The notification decision

At this stage, we had a credible hypothesis but not confirmed evidence of a compromise in the vendor's environment — because we don't have access to the vendor's internal systems. What we had was a set of external indicators consistent with a pre-stage supply chain attack: potentially compromised developer infrastructure, new distribution-adjacent subdomains on attacker-associated hosting, and a timing pattern that fit the preparation phase of a deployment.

We notified the customer with a full technical brief. The customer, in turn, contacted the vendor directly with our findings. The vendor's internal investigation confirmed that the Confluence instance had been exploited and that a threat actor had maintained access to their build environment for approximately 11 days. Build artifacts produced during that window were quarantined pending forensic analysis. The suspicious subdomain was confirmed as attacker-controlled infrastructure that had not yet been activated.

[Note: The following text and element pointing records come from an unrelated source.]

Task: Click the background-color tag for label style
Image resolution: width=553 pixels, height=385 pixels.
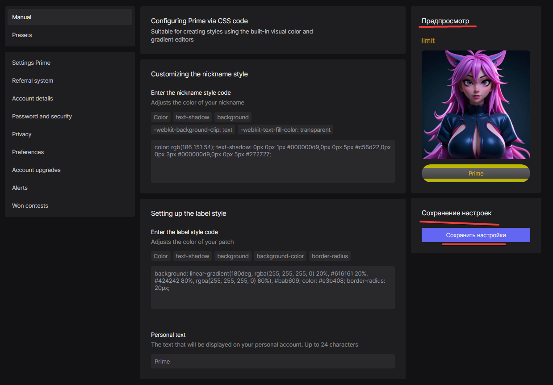Action: coord(280,256)
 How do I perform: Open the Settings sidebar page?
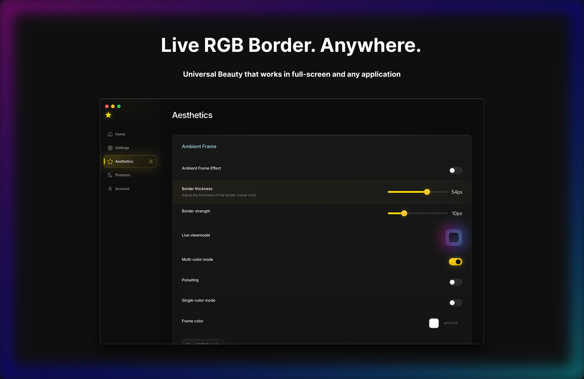(x=122, y=148)
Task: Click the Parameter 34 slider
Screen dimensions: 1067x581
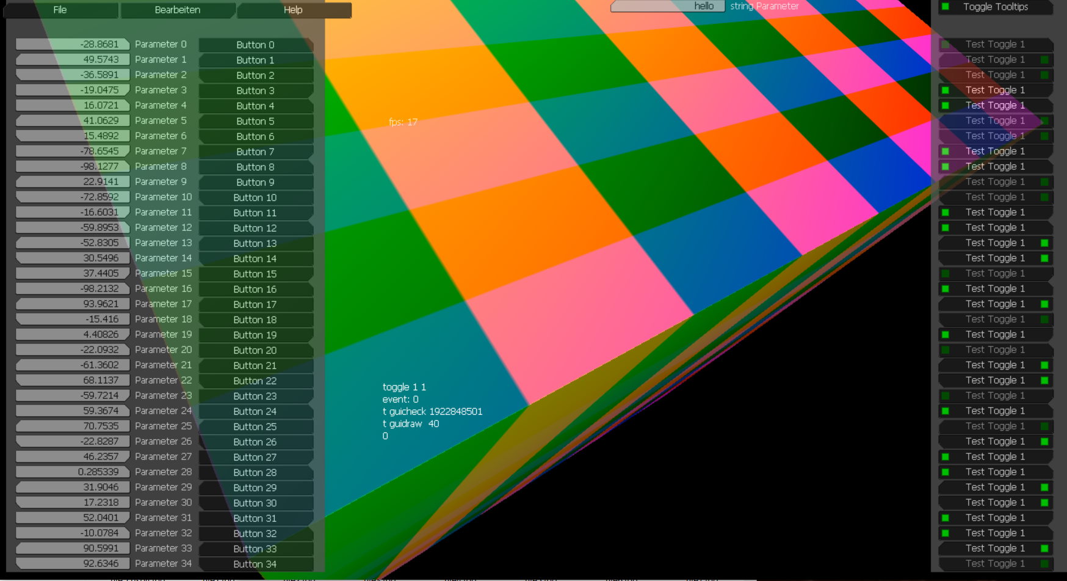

The attacker's intended deployment mechanism — modified update packages pushed to customers via the vendor's auto-update pipeline — had not been triggered. The detection window was the gap between infrastructure setup and payload activation, which our external enumeration landed in.

What made the detection possible

Three factors combined to produce an early detection that wouldn't have happened through conventional endpoint or SIEM monitoring:

Continuous external enumeration beyond your own perimeter. The initial signal came from monitoring our customer's vendor ecosystem, not just our customer's direct infrastructure. Most organizations have no visibility into the external attack surface of their suppliers. Threat actors know this and treat the supply chain as a low-detection-risk entry vector.

Infrastructure correlation over time. A single new subdomain registered to a vendor is not suspicious in isolation. The suspicion came from correlating the hosting characteristics against known adversary infrastructure patterns. That kind of correlation requires maintaining a longitudinal database of adversary infrastructure — not just current IOC feeds — and the ability to match new observations against historical patterns.

Treating external enumeration findings as potential intelligence triggers. The natural workflow for ASM findings is: new asset discovered, assess risk, add to inventory or flag for remediation. This detection required treating an unexpected vendor-side finding as a potential adversary indicator and following it analytically rather than just logging it. That requires an integrated intelligence and ASM capability, not two separate programs with separate workflows.

Implications for supply chain risk programs

This case illustrates a gap in how most supply chain risk programs operate. Third-party risk assessments typically evaluate vendors' security programs through questionnaires, SOC 2 reports, and periodic audits. None of those mechanisms would have surfaced the Confluence vulnerability or the new infrastructure before exploitation was underway.

External attack surface enumeration of your critical vendor ecosystem — applied continuously, not just at onboarding — gives you a signal that vendors' own security teams may not surface through internal monitoring. The adversary doesn't distinguish between your perimeter and your vendor's; neither should your detection program.